While I agree that Christians should not force their definition of marriage on non-Christians and make divorce difficult for everyone, I disagree on the difference that is established between the aforementioned types of marriage. I also disagree that Christians should not influence lawmakers to design legislations that follow God’s idea of marriage. I am inclined to think that marriage is God’s idea not human beings and I believe that Lewis shares also that conviction. If marriage is God’s institution it ought to be done God’s way, namely between a man and a woman who become one flesh as joined by God. Differentiating between marriage governed by the church and marriage governed by the state may imply different definitions for marriage while there can only be one as define by the designer of marriage in the beginning. In addition, civil governments are in a sense an extension of God’s governance on earth, as long as they uphold justice. Therefore, the state is subjected to God as the ultimate authority. While it is true that such a state of affairs is strongly opposed by some people in authority, it is nevertheless the reality. It follows, that Christians have the responsibility to be a prophetic voice in society to advocate about what is true and what is right. God’s definition of marriage is what is best for mankind and, therefore, it must be promoted and encouraged, in a spirit of love and tolerance.

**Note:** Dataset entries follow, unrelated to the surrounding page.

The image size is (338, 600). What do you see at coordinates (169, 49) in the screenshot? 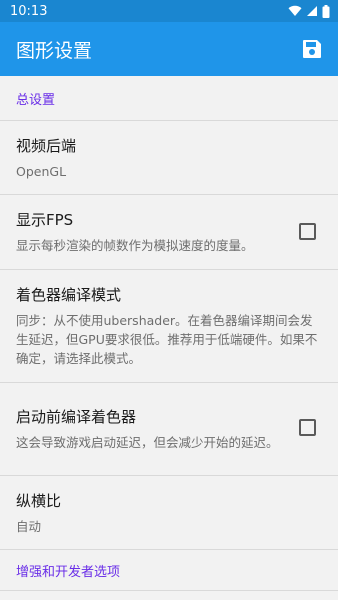
I see `app-bar: 图形设置` at bounding box center [169, 49].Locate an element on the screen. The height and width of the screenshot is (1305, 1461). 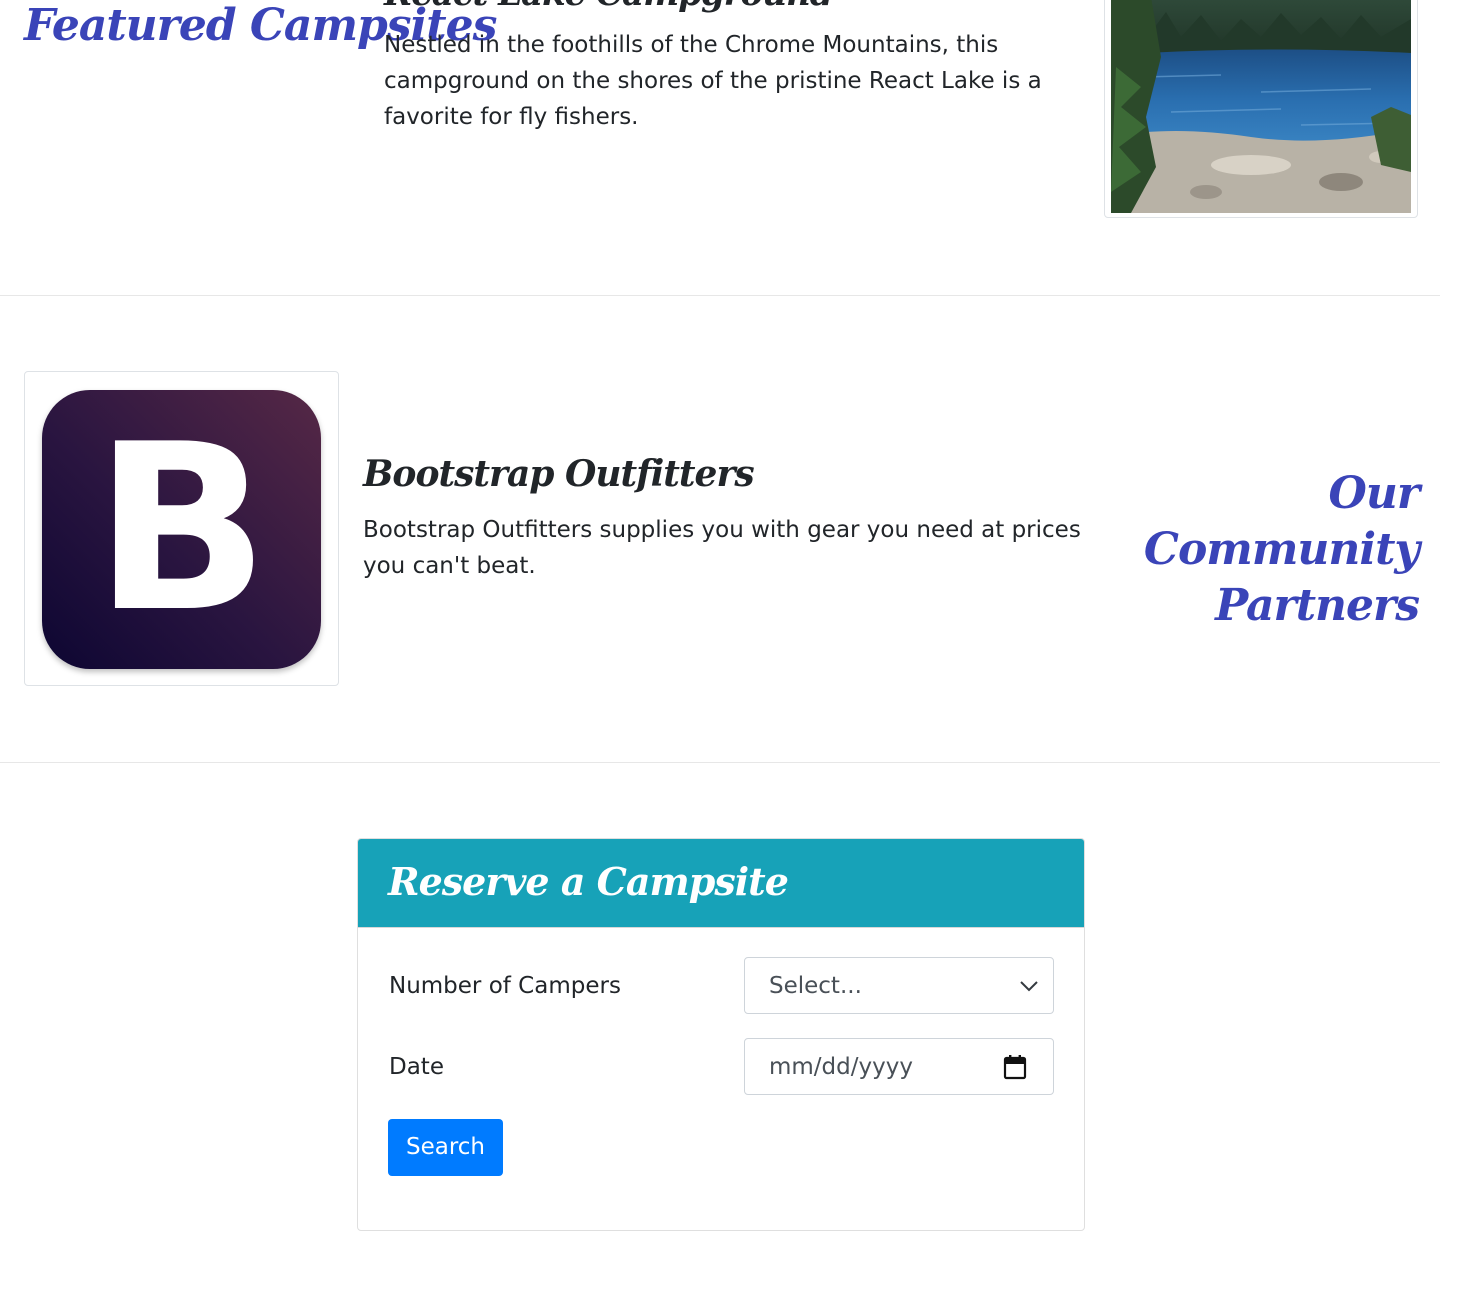
partner-logo-frame: B is located at coordinates (182, 528).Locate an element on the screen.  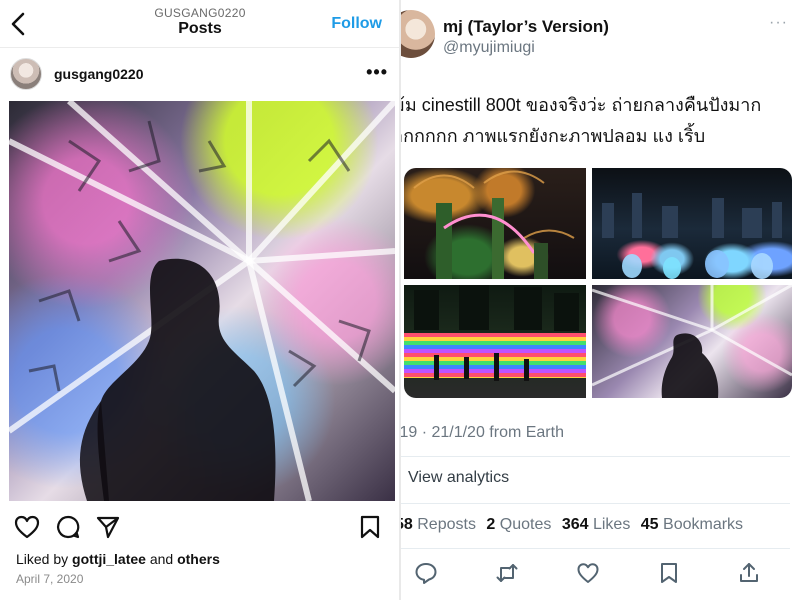
heart-icon is located at coordinates (27, 527).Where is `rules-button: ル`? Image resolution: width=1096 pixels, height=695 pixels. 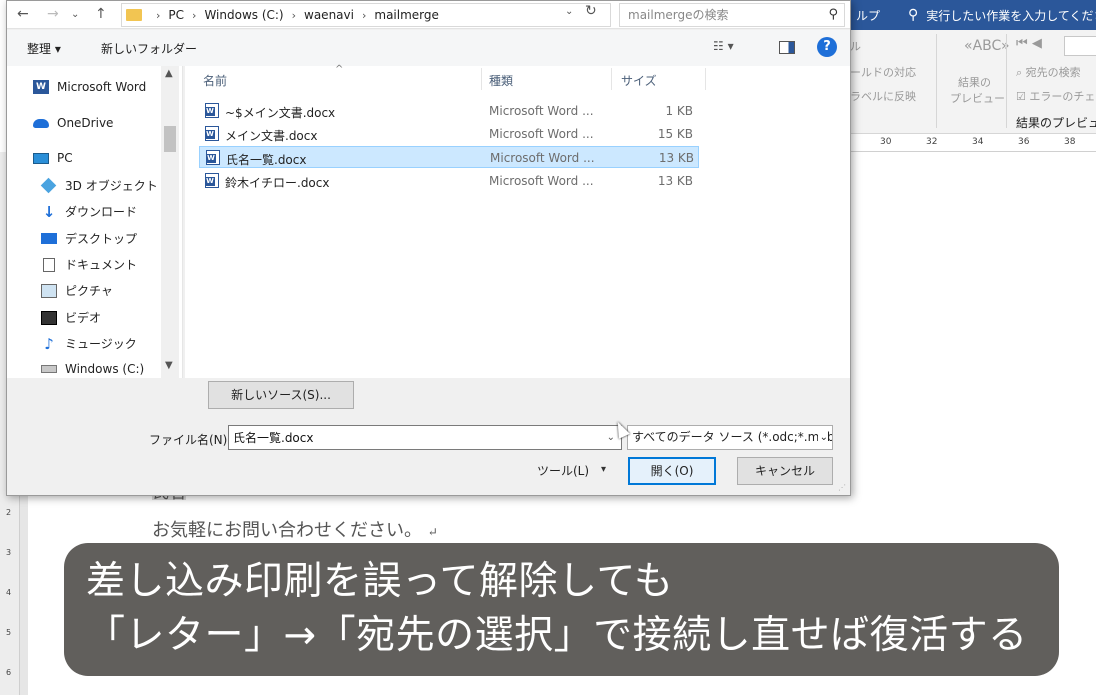
rules-button: ル is located at coordinates (856, 46).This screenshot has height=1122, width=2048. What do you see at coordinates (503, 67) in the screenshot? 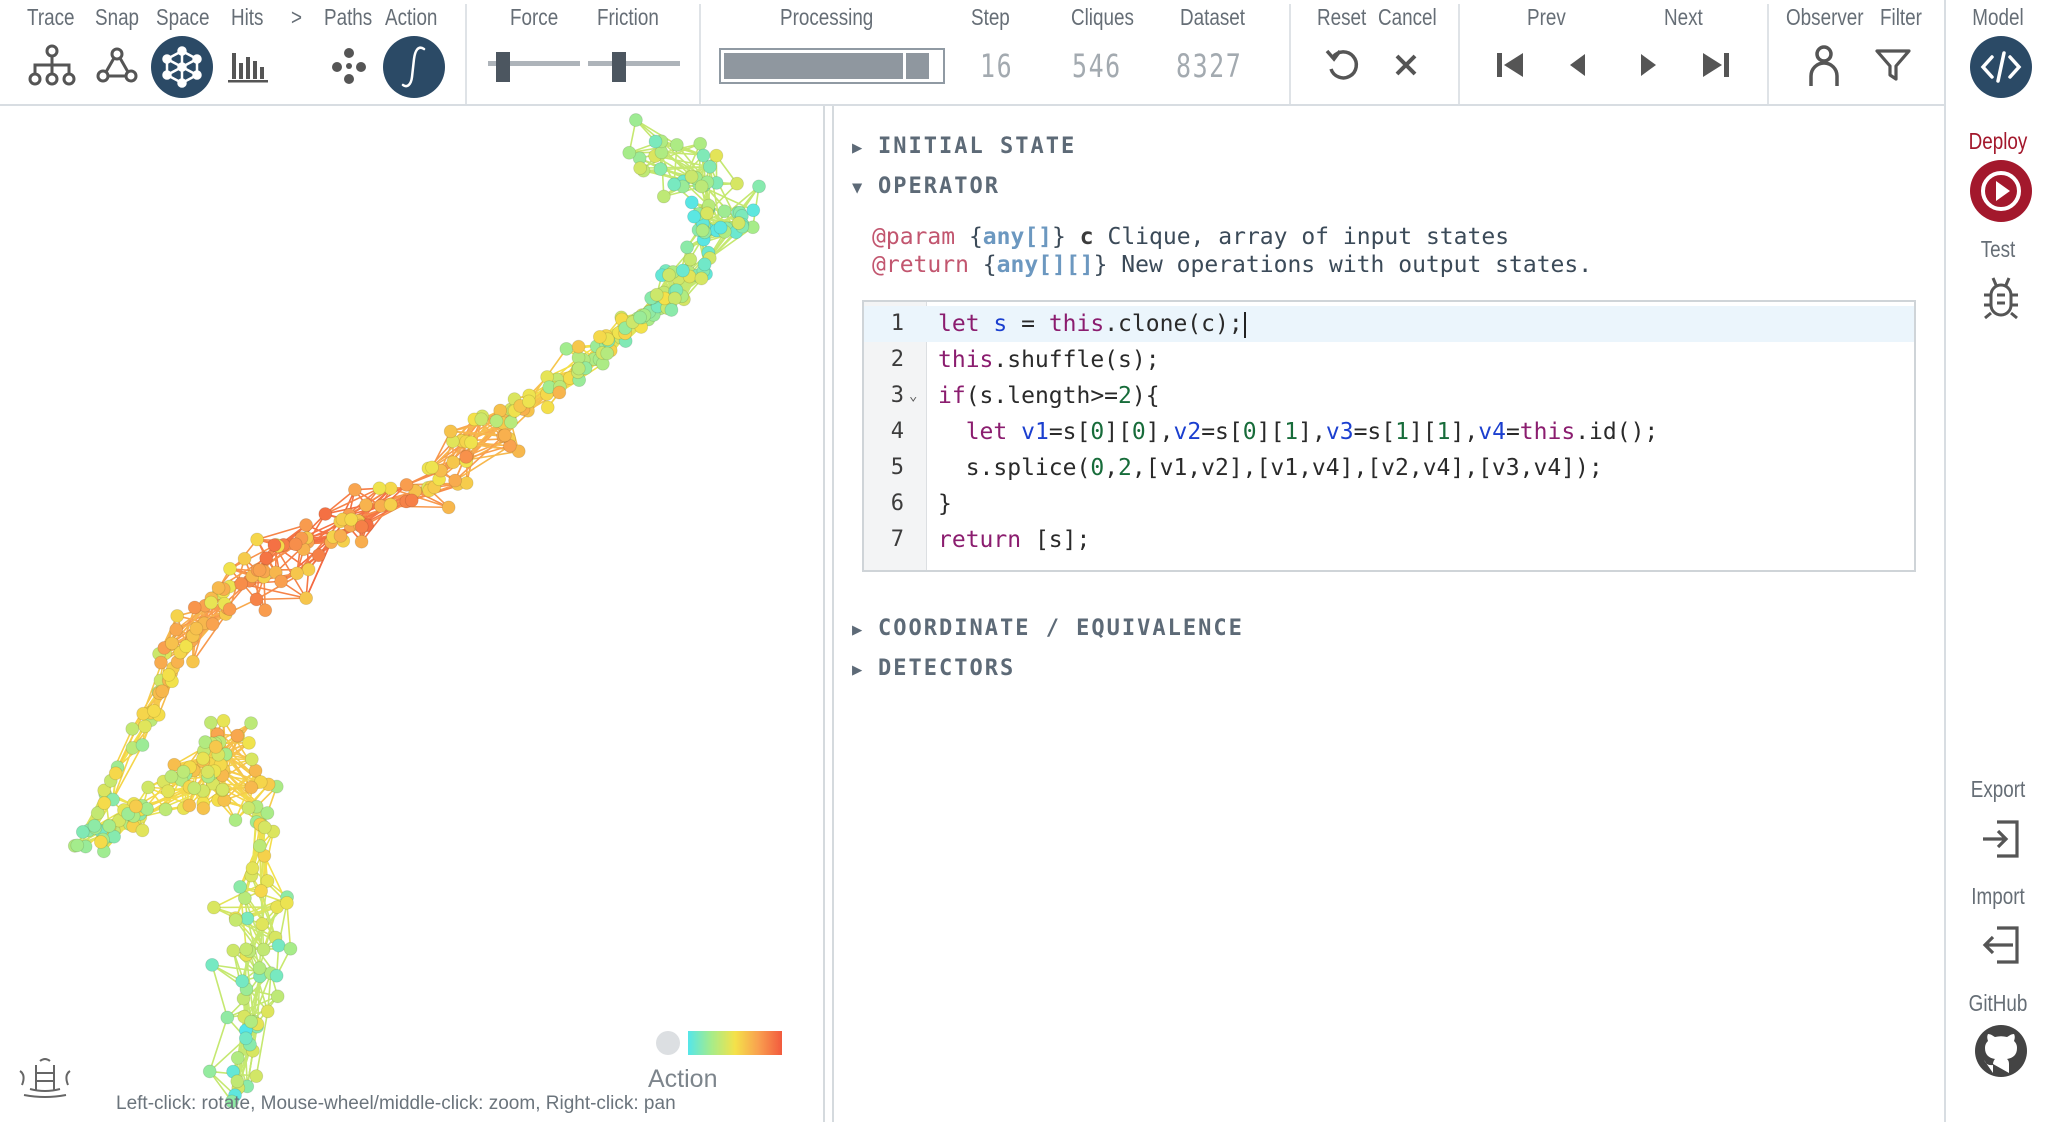
I see `force-slider-handle` at bounding box center [503, 67].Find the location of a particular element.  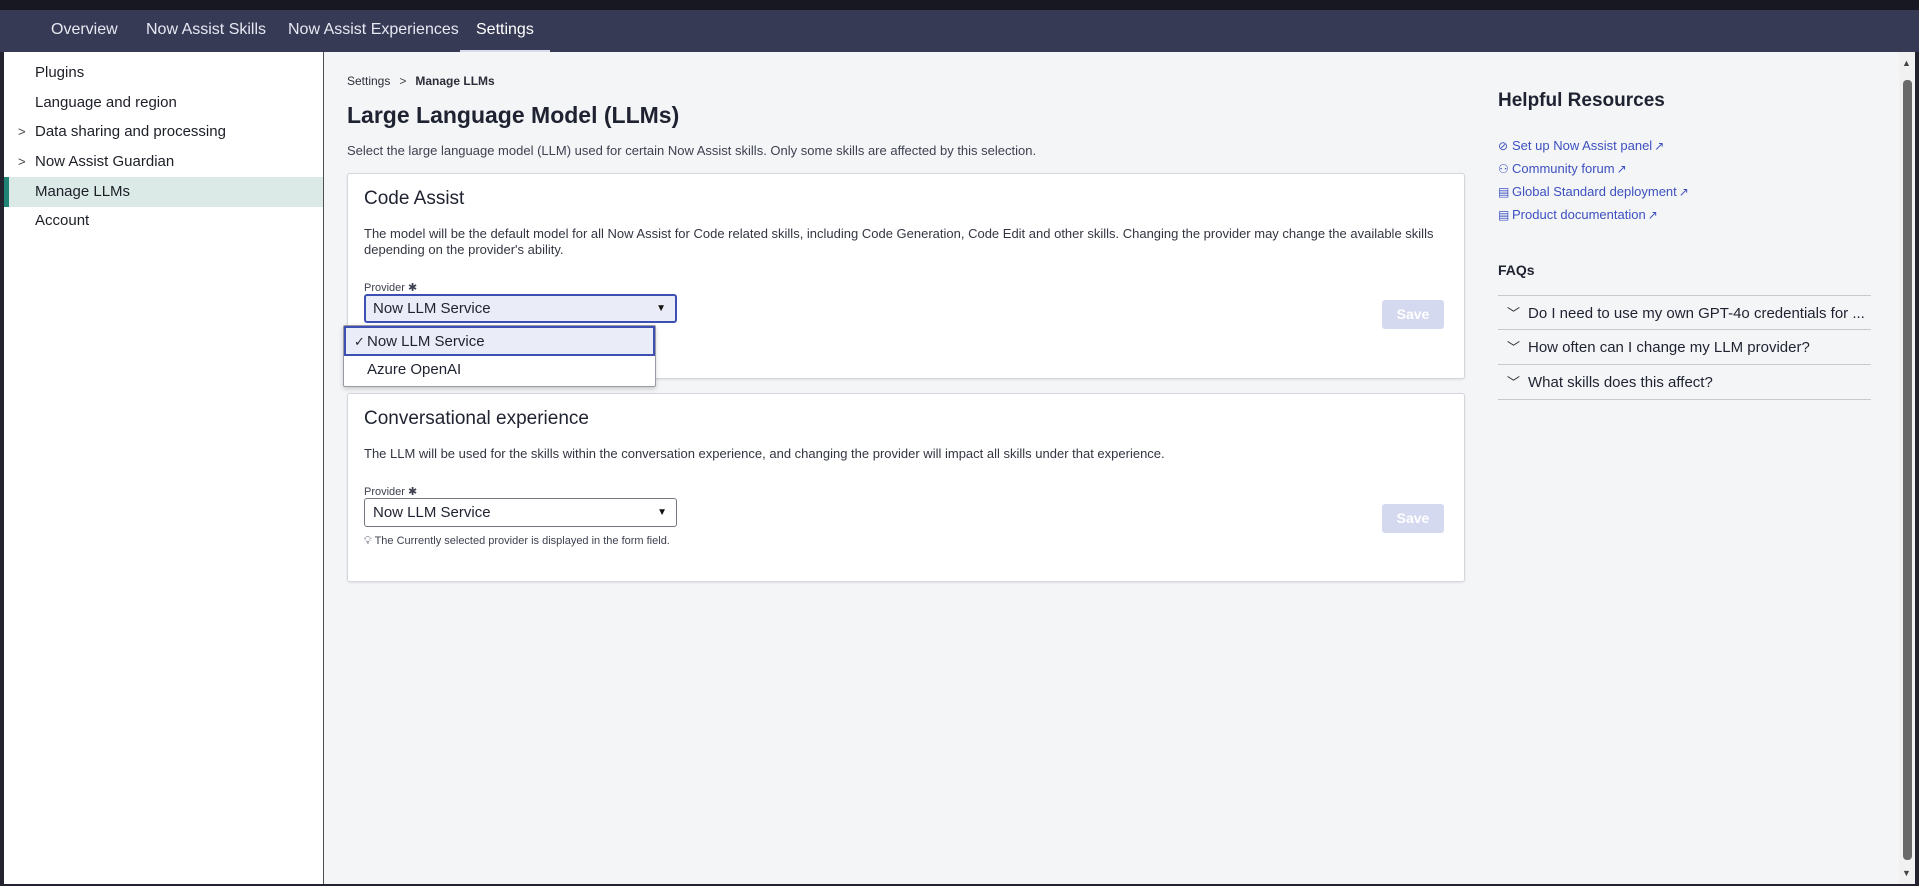

sidebar-item-label: Data sharing and processing is located at coordinates (130, 132).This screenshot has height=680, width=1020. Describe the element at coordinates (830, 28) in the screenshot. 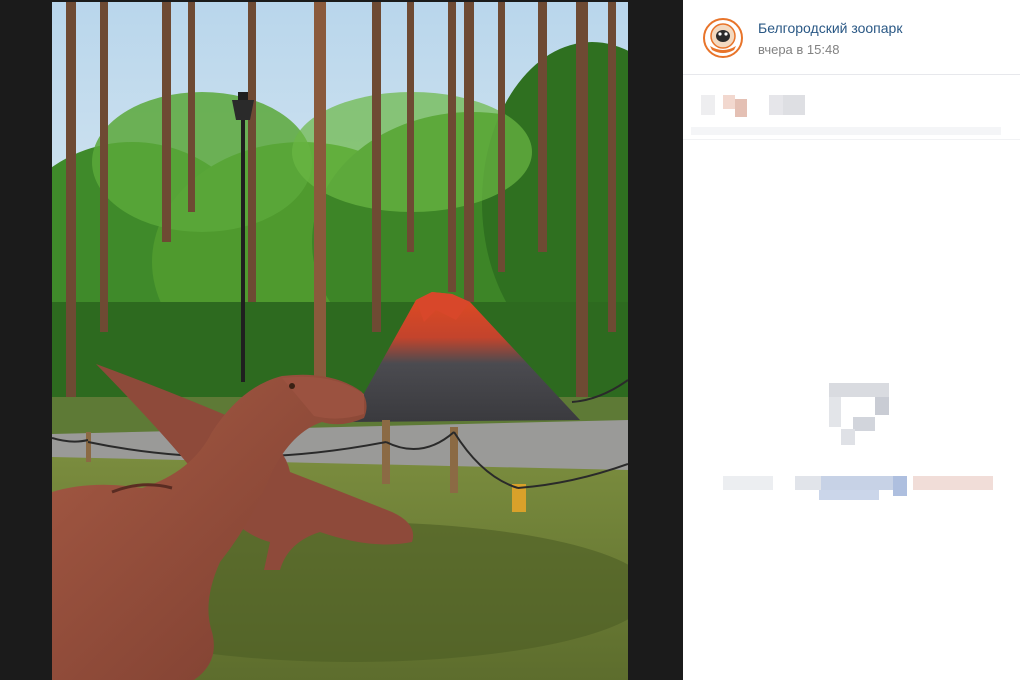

At the end of the day, one’s definition of marriage does not affect just the married couple but society as a whole. Who is not affected by dysfunctional families; children seeing their parents walking away from home because they don’t feel the love that attracted their parents to one another at the first place? I am inclined to think that love is a choice, In Biblical days, one can observe that people were promised to one another by their parents and sometimes without even seeing or having met their future spouse. While this may not be the best way for two adults to start a relationship, but one cannot help noticing that for the people that got into those arranged marriage love was a choice that they made rather than just a feeling they entertained. I like it when Lewis distinguishes between love and ‘being in love’; the former is a deep unity, maintained by the will and deliberately strengthened by habit; reinforced by the grace which both partners ask, and receive, from God. A proper definition of marriage and love is a determining factor in the commitment that the people involved in the relationship will consent.